2人で楽しく話していると、あっという間に就寝時間がきた。
「それじゃ、おやすみ」と言って眠りについた。
………んあ、なんで俺こんな時間に起きちゃったんだろ。
もう0時は過ぎている。今日、おれは死ぬのか…、そう思い鉄格子の外を見た。きれいな満月だった。
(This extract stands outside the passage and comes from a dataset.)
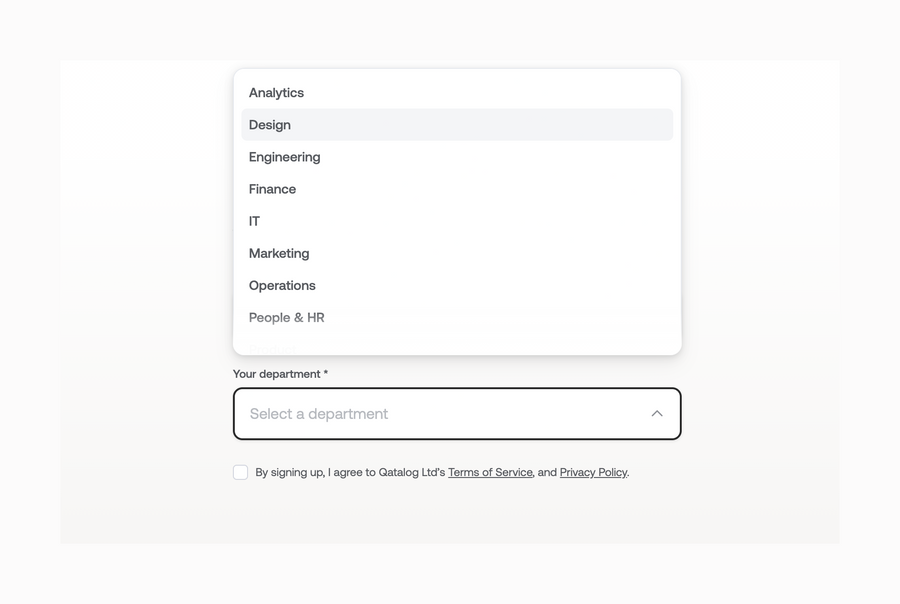Select People & HR from the department list
900x604 pixels.
[287, 317]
狼が吠えるような満月。俺が死んだら、あの月のように星屑となるのだろうか。
そう思った刹那、何故かはわからないけど脳内に言葉が浮かんだ。
[脱獄]、[二重人格]、[満月]…、俺は無意識のうちに、霞のかかる月に手をかざしていた。そこにあったのは
ーーーーーーーーーーーーーーーーーーー
爪が尖り、純黒に染まった手だった。
ーーーーーーーーーーーーーーーーーーー
まるで、吸血鬼のような…
「イテッ」舌を噛んだ。そのとき、やっと気づいた。上の歯が長く伸びていた。そう、僕は吸血鬼になった。
いや、僕は吸血鬼だった。その歯で鉄格子を噛みちぎり「さようなら」といってその牢屋を、刑務所を出た。
二重人格…か。
俺は人間。
僕は吸血鬼。
自分の全てを知るには7年前の事件の全ての謎の糸を解かなくてはならない。
これは、自分を知る為、俺と僕とで紡ぐ物語。
十五夜、月は淡く火照っていた。